■ **MATERIAL SHOWN**
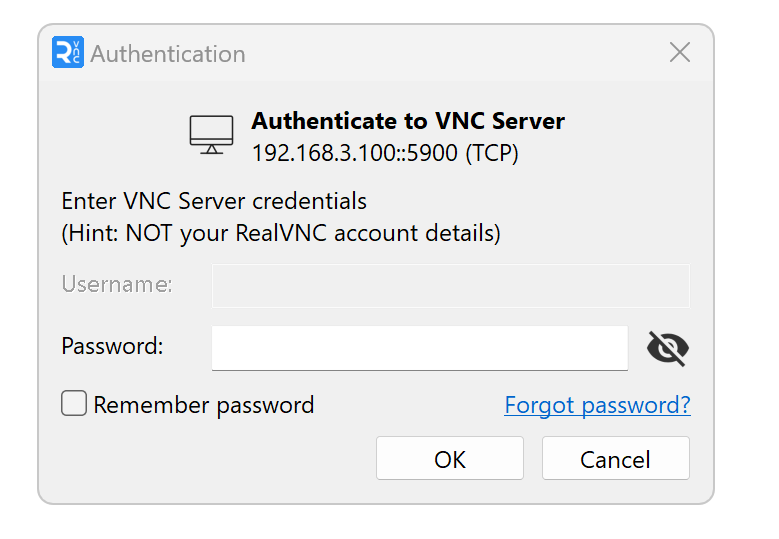
Task: Click the RealVNC logo in title bar
Action: pyautogui.click(x=68, y=53)
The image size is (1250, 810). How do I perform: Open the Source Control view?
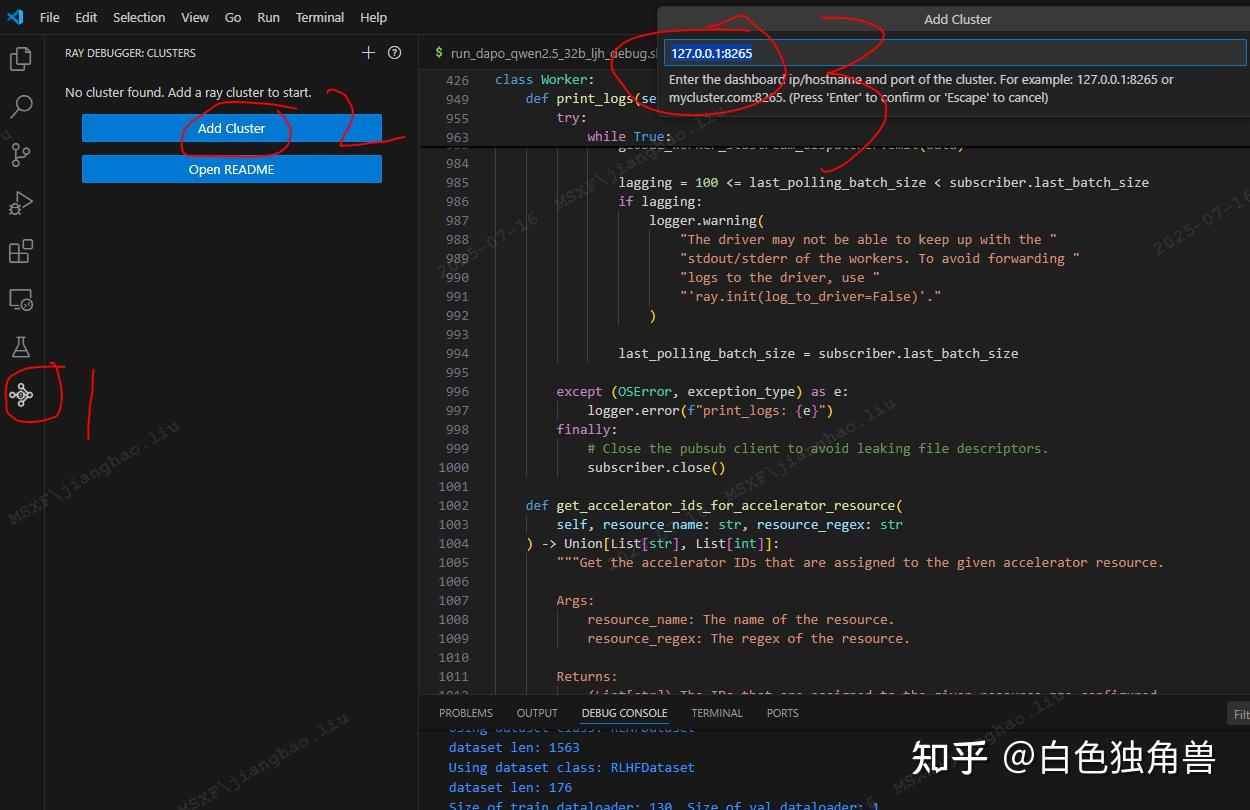point(21,154)
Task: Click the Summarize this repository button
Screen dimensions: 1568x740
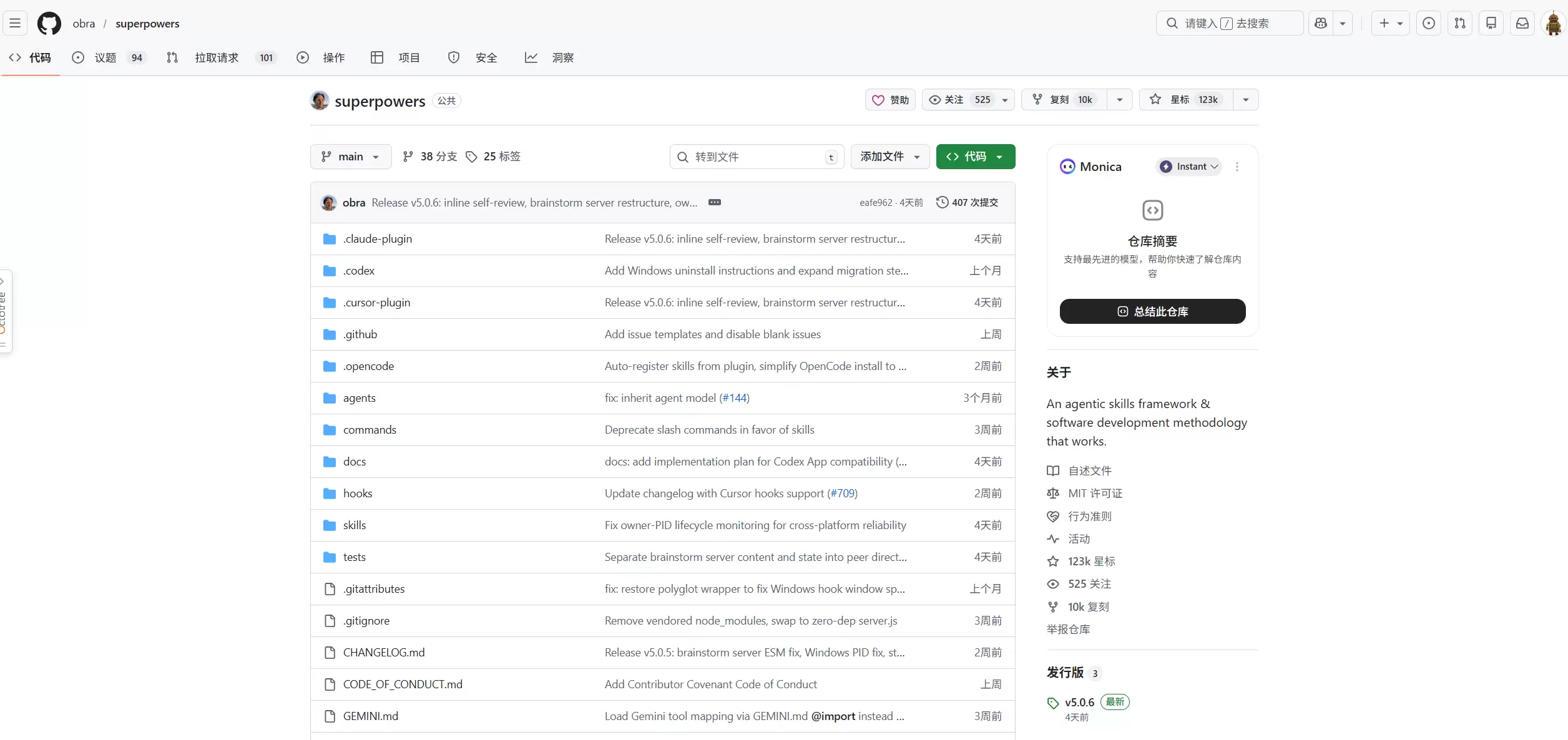Action: [x=1152, y=311]
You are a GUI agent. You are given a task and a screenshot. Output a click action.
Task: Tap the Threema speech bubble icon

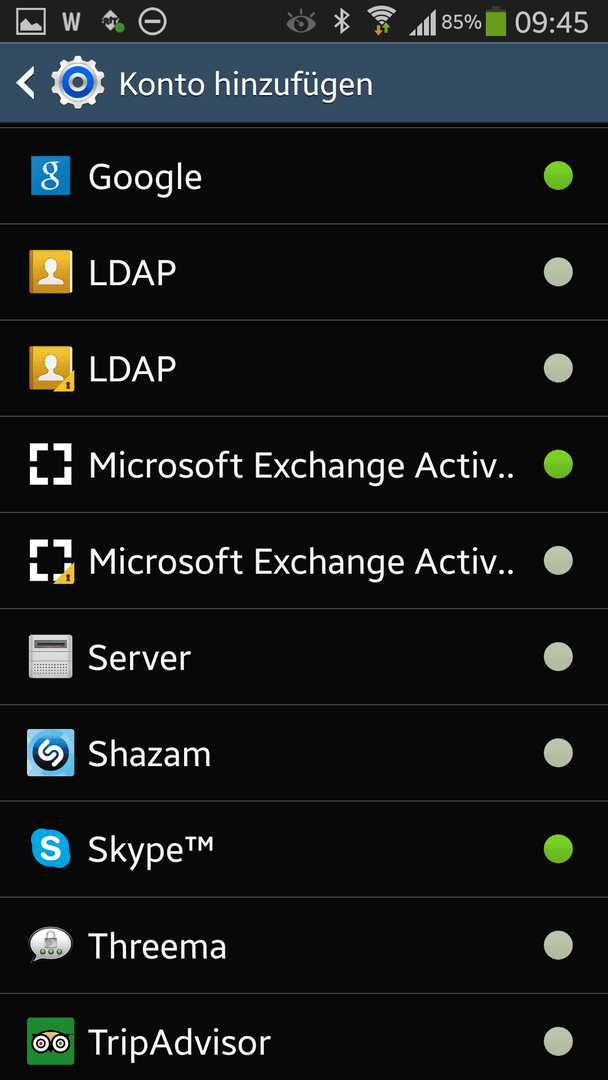50,945
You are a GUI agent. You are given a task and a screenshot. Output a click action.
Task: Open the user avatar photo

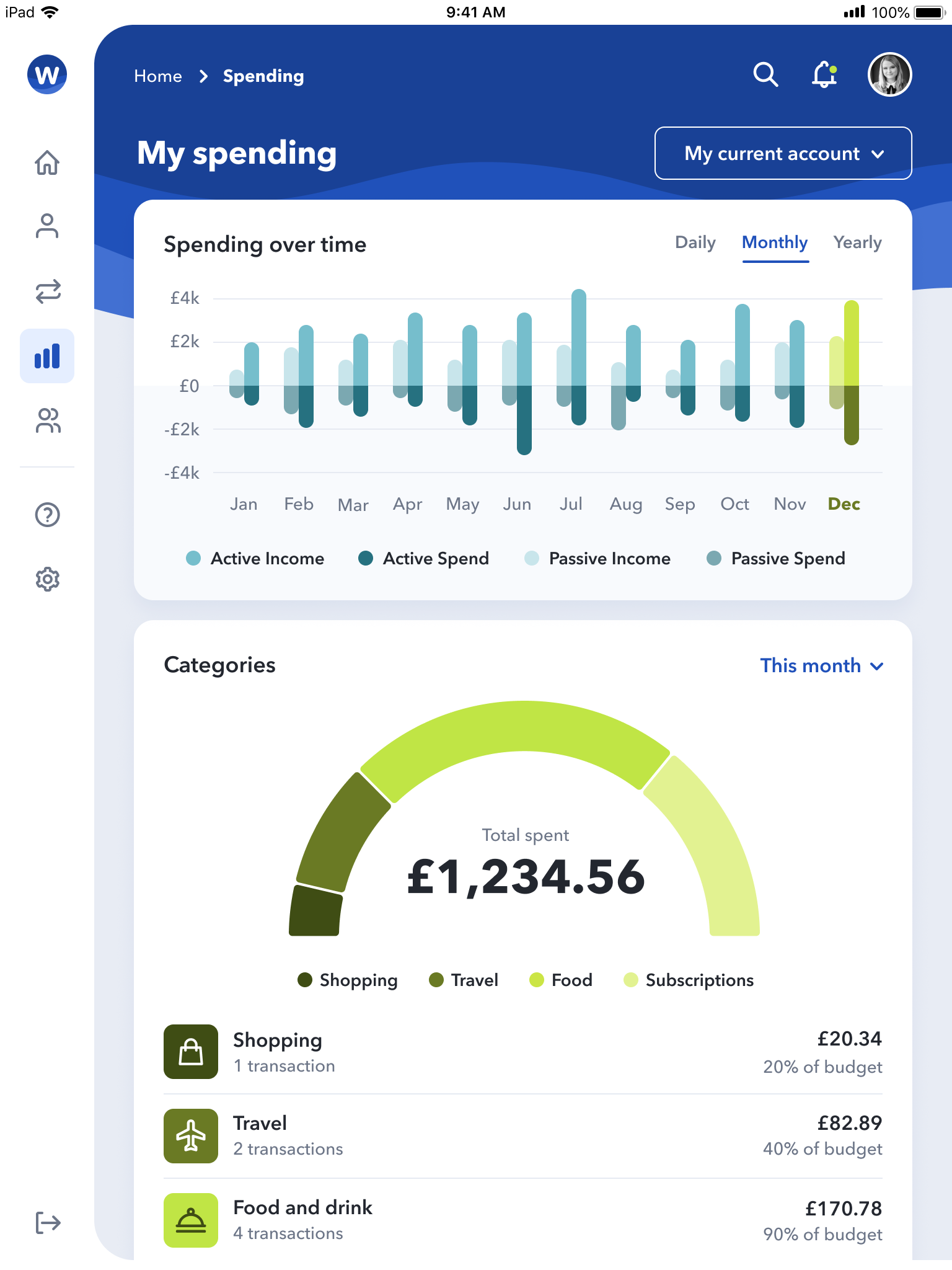(x=889, y=74)
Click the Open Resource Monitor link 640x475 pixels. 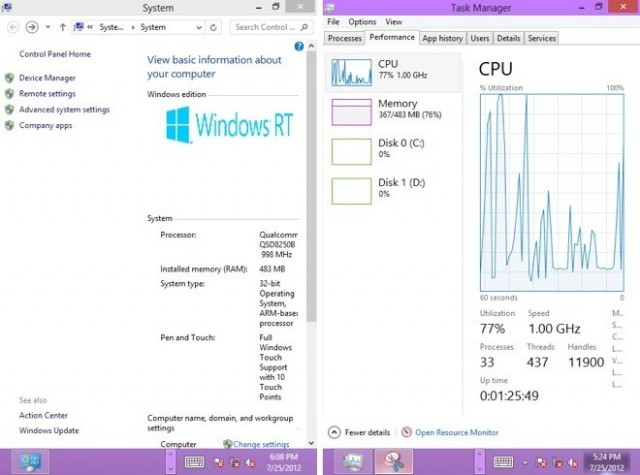click(456, 433)
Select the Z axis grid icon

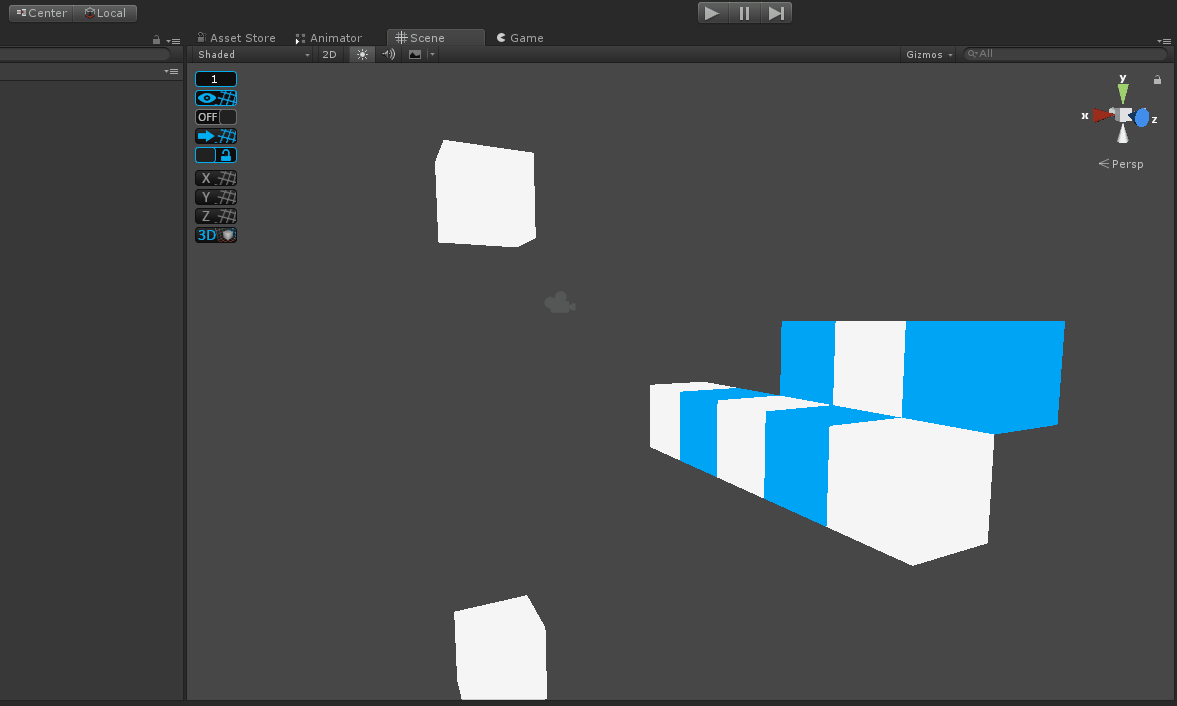216,216
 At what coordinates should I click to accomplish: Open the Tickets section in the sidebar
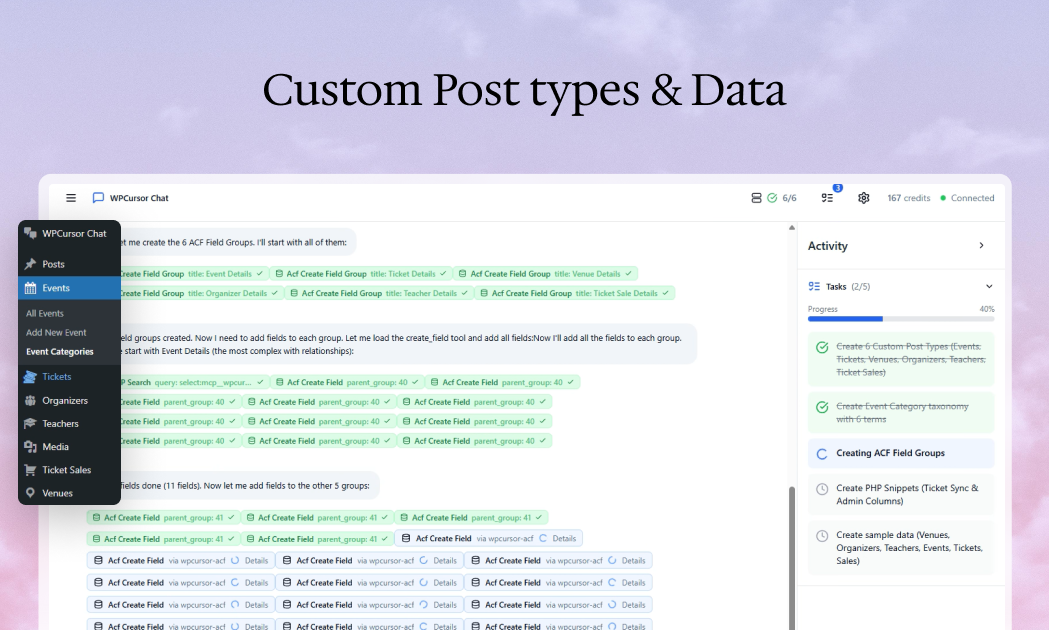55,377
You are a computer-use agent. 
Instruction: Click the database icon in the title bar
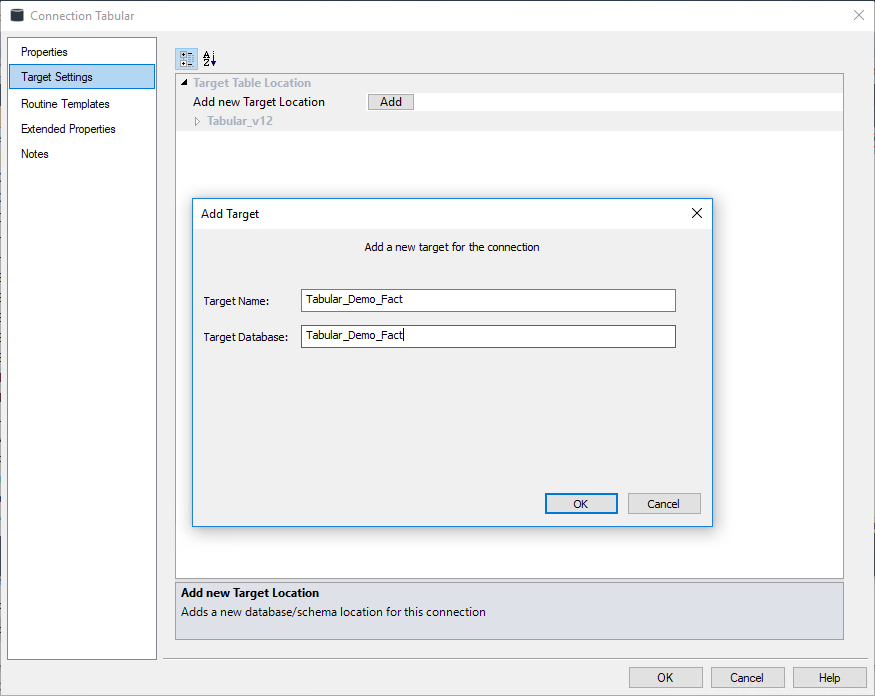pos(17,15)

■ **WHAT YOU ARE ASKED TO DO**
I would like an exact copy of the lines from the one holding "You are a computer-use agent." through the last line of the entries above, with the pictures left out.

■ **SOLUTION FOR THIS EXERCISE**
You are a computer-use agent. 
Instruction: Click the database icon in the title bar
pos(17,15)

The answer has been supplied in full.